--- Aim of the exercise ---
Please rewrite the listing below, replacing every "sidebar" with "side panel" and leaving everything else unchanged.

-- start --

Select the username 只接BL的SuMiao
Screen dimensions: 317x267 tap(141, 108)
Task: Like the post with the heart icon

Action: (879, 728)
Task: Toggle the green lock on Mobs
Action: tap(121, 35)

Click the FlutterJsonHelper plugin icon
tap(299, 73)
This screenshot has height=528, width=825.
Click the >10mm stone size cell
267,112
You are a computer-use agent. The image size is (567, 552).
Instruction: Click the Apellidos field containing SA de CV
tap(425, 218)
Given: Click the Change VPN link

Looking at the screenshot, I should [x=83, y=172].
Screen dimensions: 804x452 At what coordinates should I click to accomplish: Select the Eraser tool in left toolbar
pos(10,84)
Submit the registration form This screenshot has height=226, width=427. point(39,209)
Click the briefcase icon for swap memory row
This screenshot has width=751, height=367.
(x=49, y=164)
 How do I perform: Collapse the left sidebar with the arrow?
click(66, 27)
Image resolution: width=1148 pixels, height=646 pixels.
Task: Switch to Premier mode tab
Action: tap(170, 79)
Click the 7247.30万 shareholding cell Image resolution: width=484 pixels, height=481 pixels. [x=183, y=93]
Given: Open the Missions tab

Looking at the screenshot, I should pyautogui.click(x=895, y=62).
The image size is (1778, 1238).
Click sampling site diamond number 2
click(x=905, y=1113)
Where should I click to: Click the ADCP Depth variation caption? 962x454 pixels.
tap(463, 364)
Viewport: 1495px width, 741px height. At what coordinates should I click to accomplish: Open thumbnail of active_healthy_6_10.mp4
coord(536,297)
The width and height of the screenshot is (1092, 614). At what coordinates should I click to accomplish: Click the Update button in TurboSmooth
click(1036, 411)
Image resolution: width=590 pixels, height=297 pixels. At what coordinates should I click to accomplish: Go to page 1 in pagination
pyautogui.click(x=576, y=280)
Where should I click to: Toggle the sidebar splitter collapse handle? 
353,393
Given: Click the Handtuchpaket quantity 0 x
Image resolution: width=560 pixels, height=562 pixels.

-- end --

--- Answer below ---
Select the username 只接BL的SuMiao
Screen dimensions: 317x267 tap(141, 108)
Task: Like the post with the heart icon

Action: (879, 728)
Task: Toggle the green lock on Mobs
Action: tap(121, 35)

Click the FlutterJsonHelper plugin icon
tap(299, 73)
This screenshot has height=528, width=825.
Click the >10mm stone size cell
267,112
You are a computer-use agent. The image size is (567, 552).
Instruction: Click the Apellidos field containing SA de CV
tap(425, 218)
Given: Click the Change VPN link

Looking at the screenshot, I should [x=83, y=172].
Screen dimensions: 804x452 At what coordinates should I click to accomplish: Select the Eraser tool in left toolbar
pos(10,84)
Submit the registration form This screenshot has height=226, width=427. point(39,209)
Click the briefcase icon for swap memory row
This screenshot has width=751, height=367.
(x=49, y=164)
 How do I perform: Collapse the left side panel with the arrow?
click(66, 27)
Image resolution: width=1148 pixels, height=646 pixels.
Task: Switch to Premier mode tab
Action: tap(170, 79)
Click the 7247.30万 shareholding cell Image resolution: width=484 pixels, height=481 pixels. [x=183, y=93]
Given: Open the Missions tab

Looking at the screenshot, I should pyautogui.click(x=895, y=62).
The image size is (1778, 1238).
Click sampling site diamond number 2
click(x=905, y=1113)
Where should I click to: Click the ADCP Depth variation caption? 962x454 pixels.
tap(463, 364)
Viewport: 1495px width, 741px height. At what coordinates should I click to accomplish: Open thumbnail of active_healthy_6_10.mp4
coord(536,297)
The width and height of the screenshot is (1092, 614). At what coordinates should I click to accomplish: Click the Update button in TurboSmooth
click(1036, 411)
Image resolution: width=590 pixels, height=297 pixels. At what coordinates should I click to accomplish: Go to page 1 in pagination
pyautogui.click(x=576, y=280)
Where should I click to: Toggle the side panel splitter collapse handle? 
353,393
Given: Click the Handtuchpaket quantity 0 x
Image resolution: width=560 pixels, height=562 pixels.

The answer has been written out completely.